Immuno-electron microscopy showing non-fusogenic disruption of the EEV outer membrane, which exposes the IMV particle to the cell surface. Image reproduced with permission from Law et al. © (2006) National Academy of Sciences, USA.

Enveloped viruses penetrate target cells by fusing their single lipid membrane with the target cell membrane and releasing the infective naked viral core. But some virus forms such as the extracellular enveloped virus (EEV) of Vaccinia virus have two lipid membranes, and therefore cell entry requires the removal of both lipid barriers. New work from Geoffrey Smith's laboratory at Imperial College London has uncovered a unique way in which EEV sheds its outer lipid membrane, providing novel insights into virus entry and also a new target for antiviral therapy.

The authors studied the binding and entry of EEV to cells by immuno-electron microscopy and observed that the outer EEV membrane ruptures at the site of cell contact. This disruption, however, takes place in the absence of membrane fusion and the shed EEV outer membrane remains draped over the underlying single-enveloped virion, which is called an intracellular mature virus (IMV). The single membrane of IMV subsequently fuses with the target cell membrane and the virus core enters the cell.

Because disruption of the EEV outer membrane takes place only on contact with a cell, and not a synthetic substrate, the authors proposed that outer membrane dissolution required the interaction between ligands on the virus and the target cell surface.
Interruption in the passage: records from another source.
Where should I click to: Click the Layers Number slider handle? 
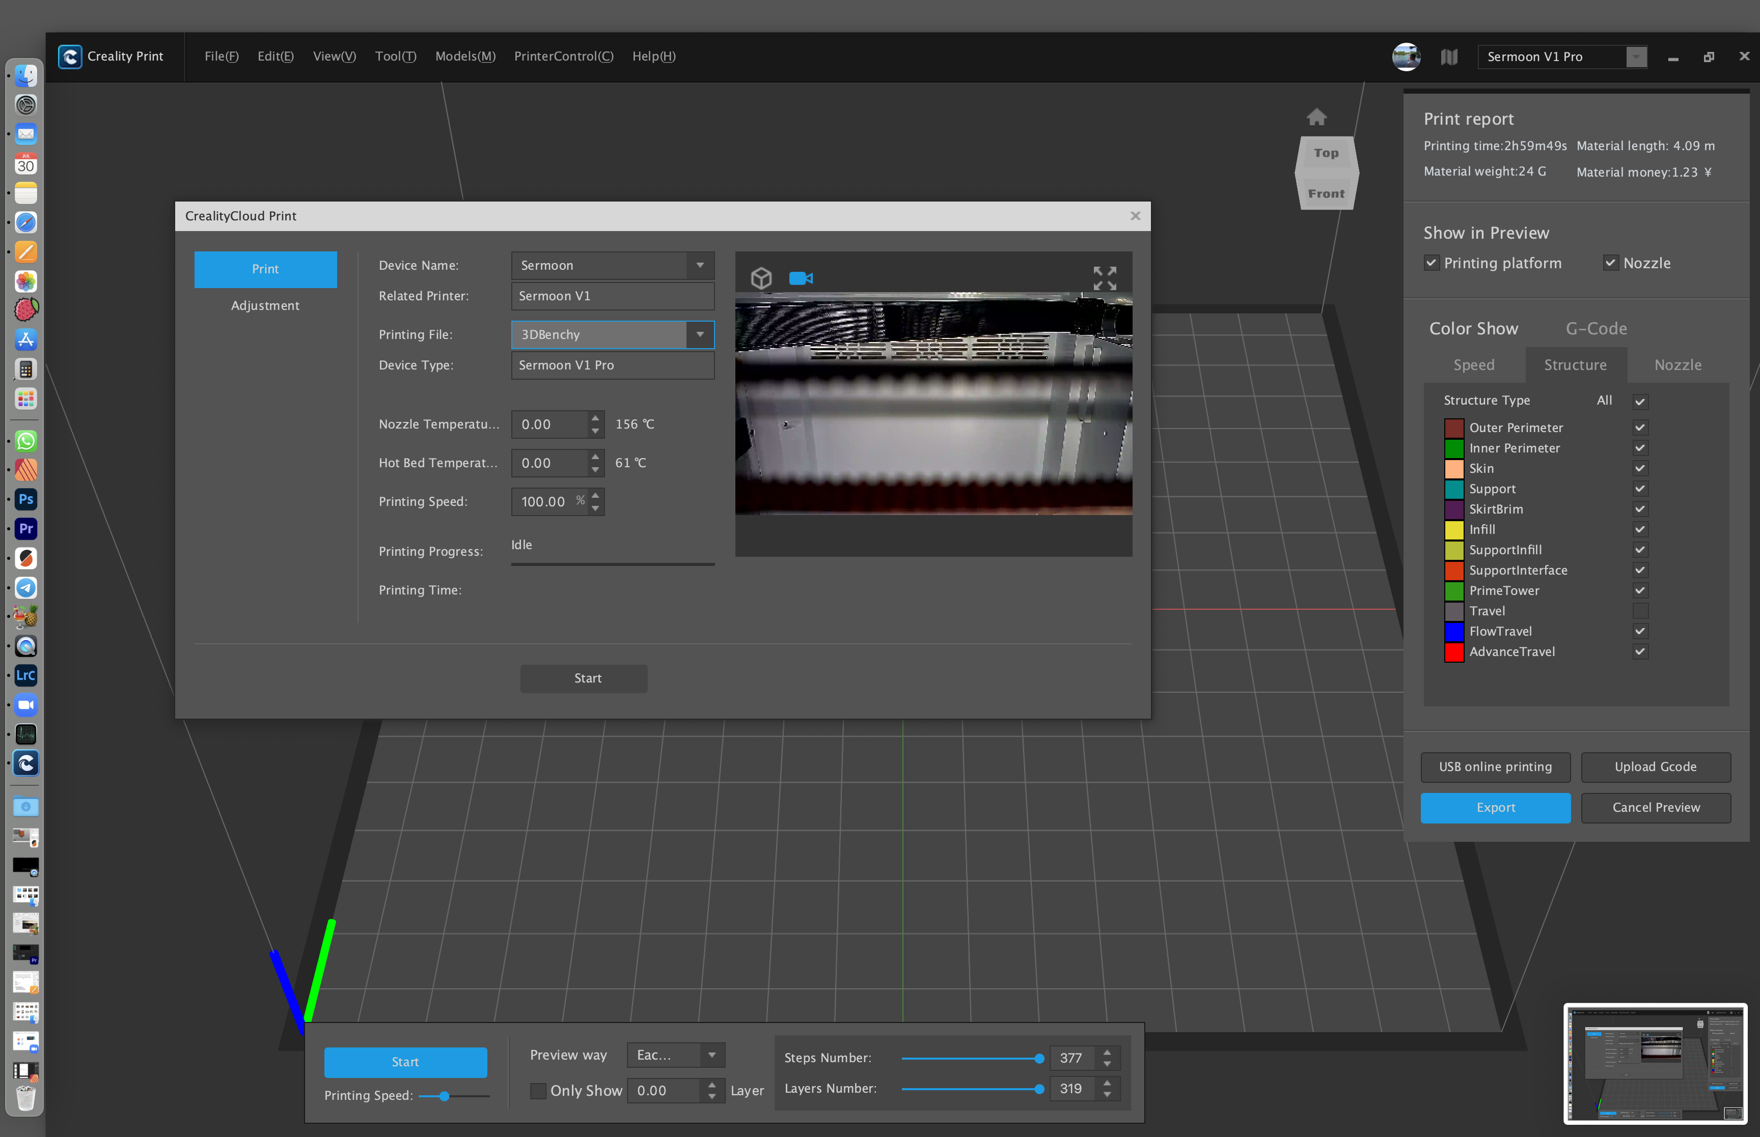pos(1039,1089)
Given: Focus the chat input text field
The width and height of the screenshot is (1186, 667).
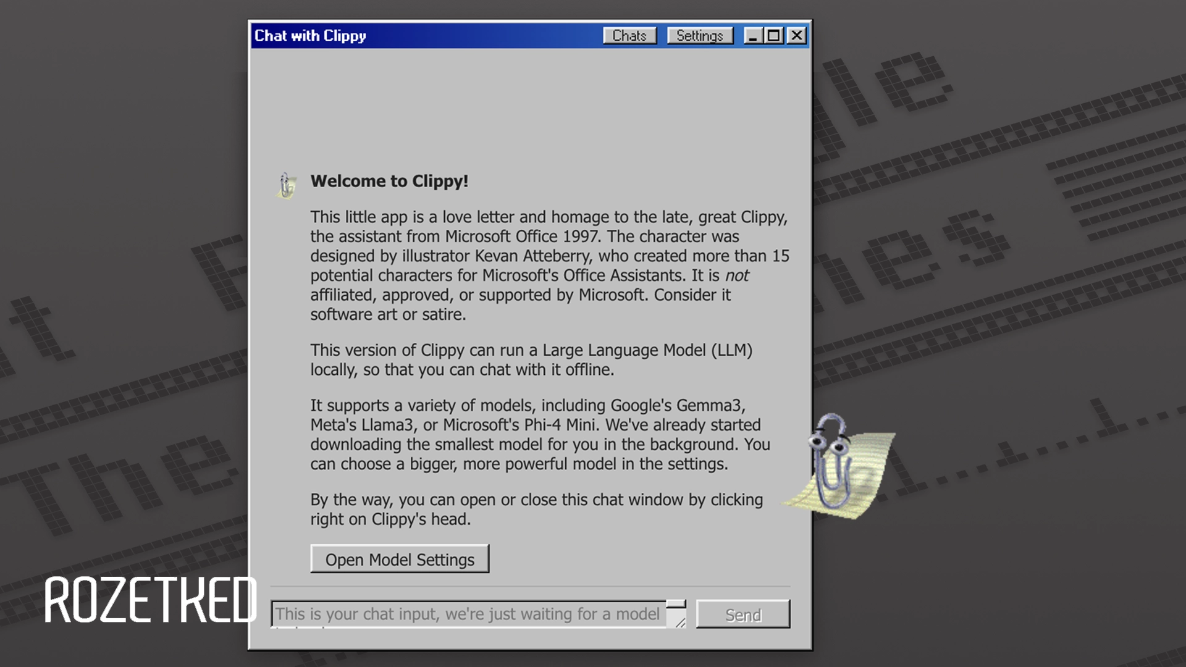Looking at the screenshot, I should coord(468,614).
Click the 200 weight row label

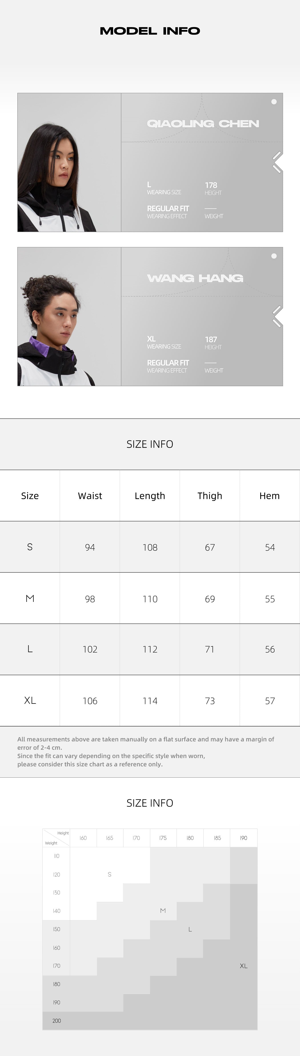57,1021
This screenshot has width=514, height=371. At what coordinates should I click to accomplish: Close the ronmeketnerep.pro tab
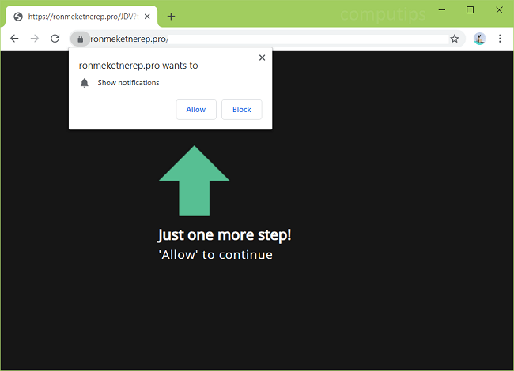(x=147, y=17)
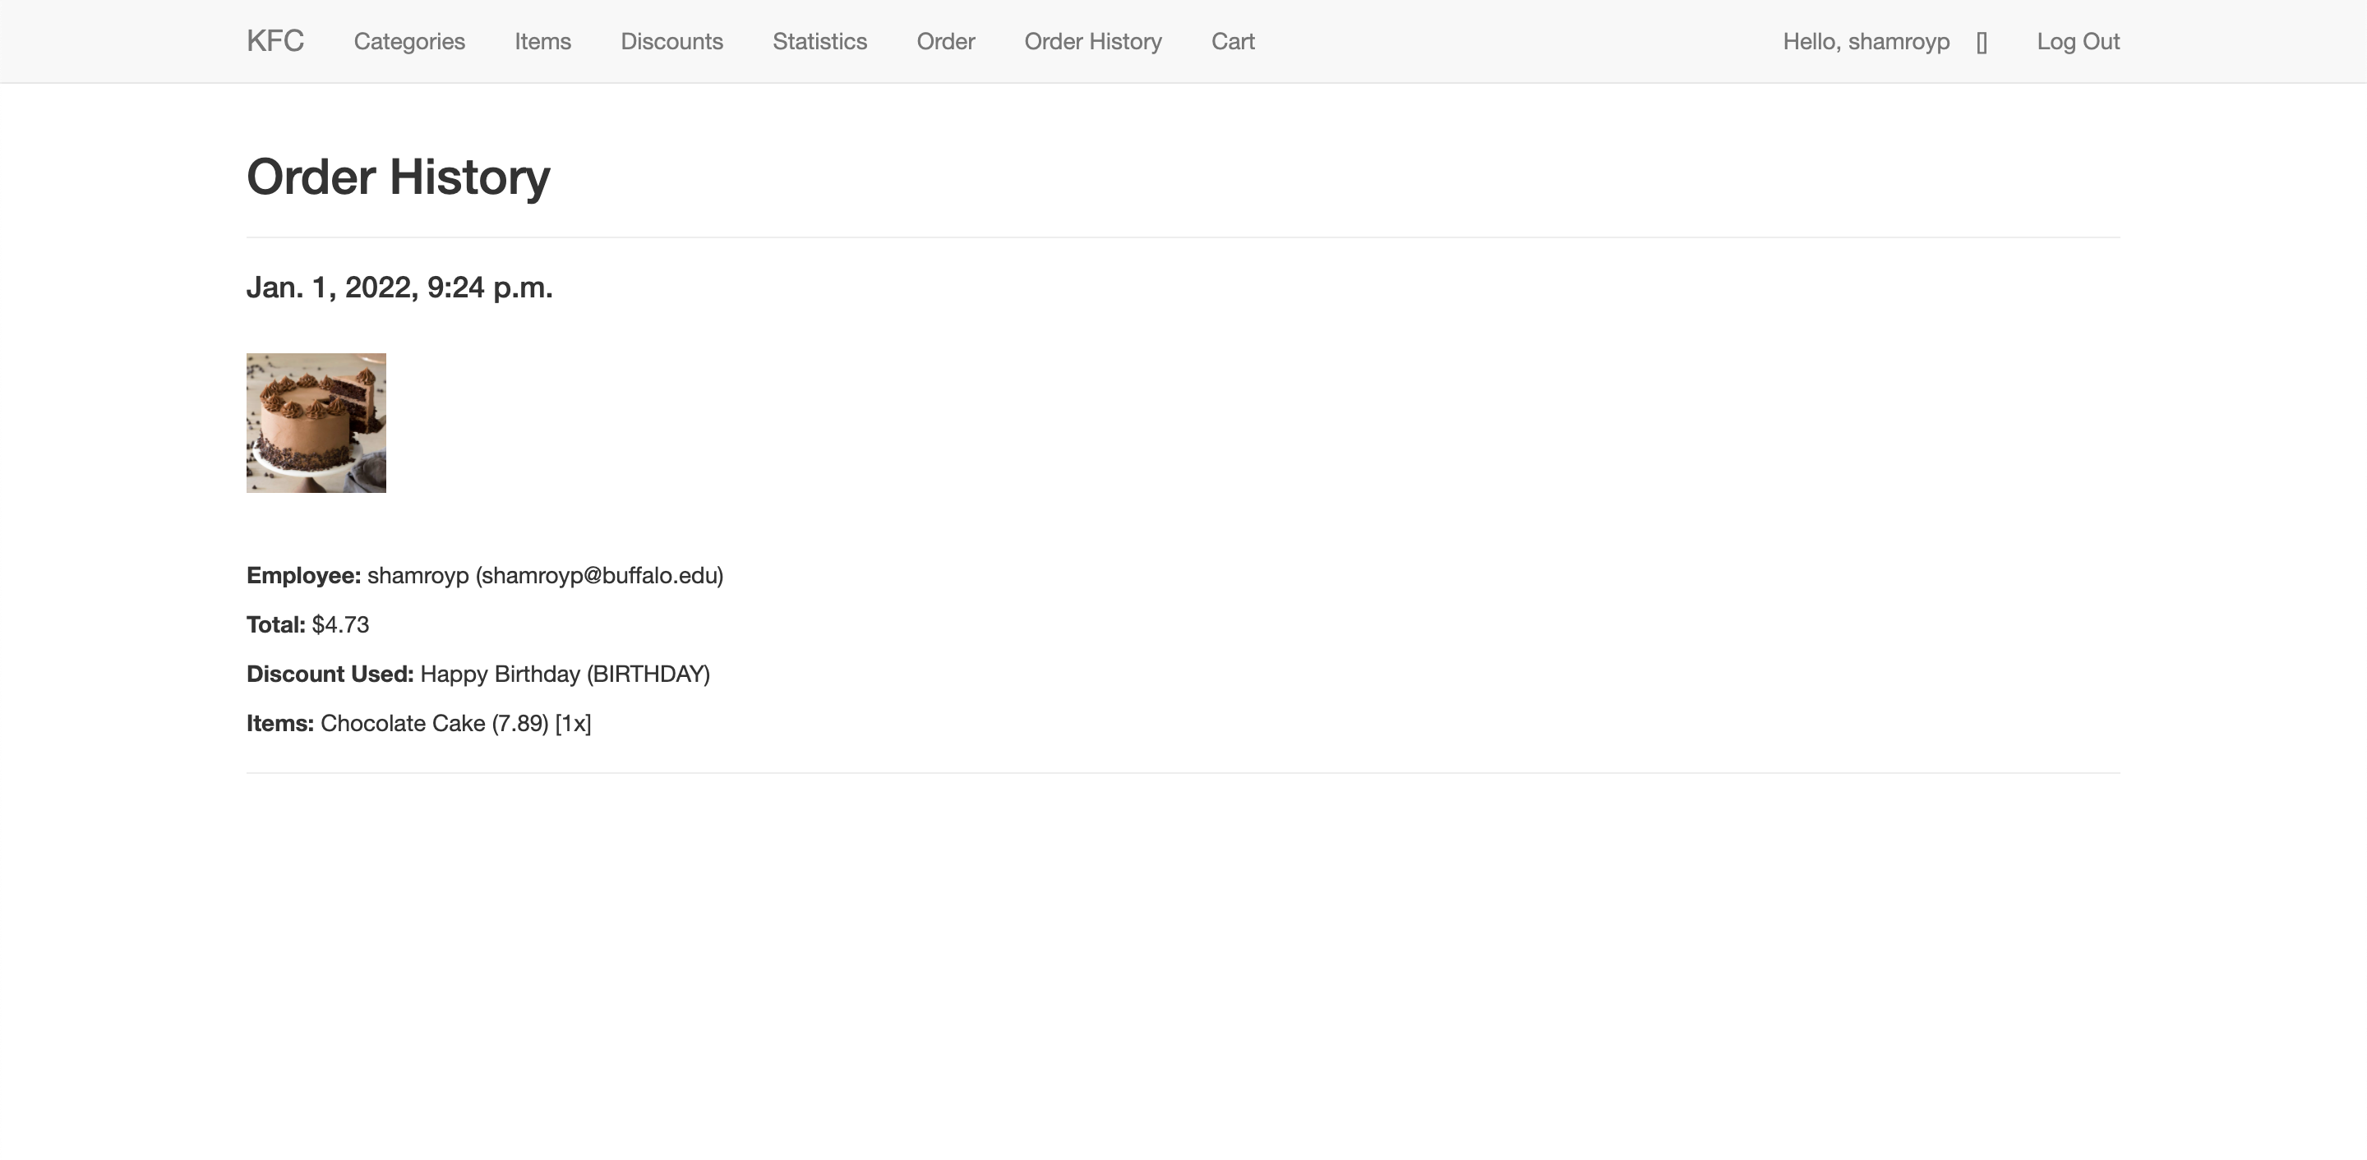Click the $4.73 total amount
Image resolution: width=2367 pixels, height=1160 pixels.
point(340,625)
A series of experiments identified the virus glycoproteins A34 and B5, and cellular surface polyanions, known as glycosaminoglycans, as the required ligands. This is the first example of the removal of a virus membrane without fusion, which Smith and colleagues term ligand-dependent non-fusogenic viral membrane dissolution.

The authors went on to show that a soluble polyanion such as heparin can be used to rupture the EEV outer envelope in vitro, exposing the IMV and allowing neutralization by anti-IMV monoclonal antibodies. The combined administration of polyanions and anti-IMV antibodies protected mice against disease with Vaccinia virus, demonstrating the therapeutic potential of this strategy.

The EEV virion is the form of Vaccinia virus that spreads within the host and therefore an increased understanding of its entry mechanism and the identification of a strategy to target EEV entry are important advances in this field.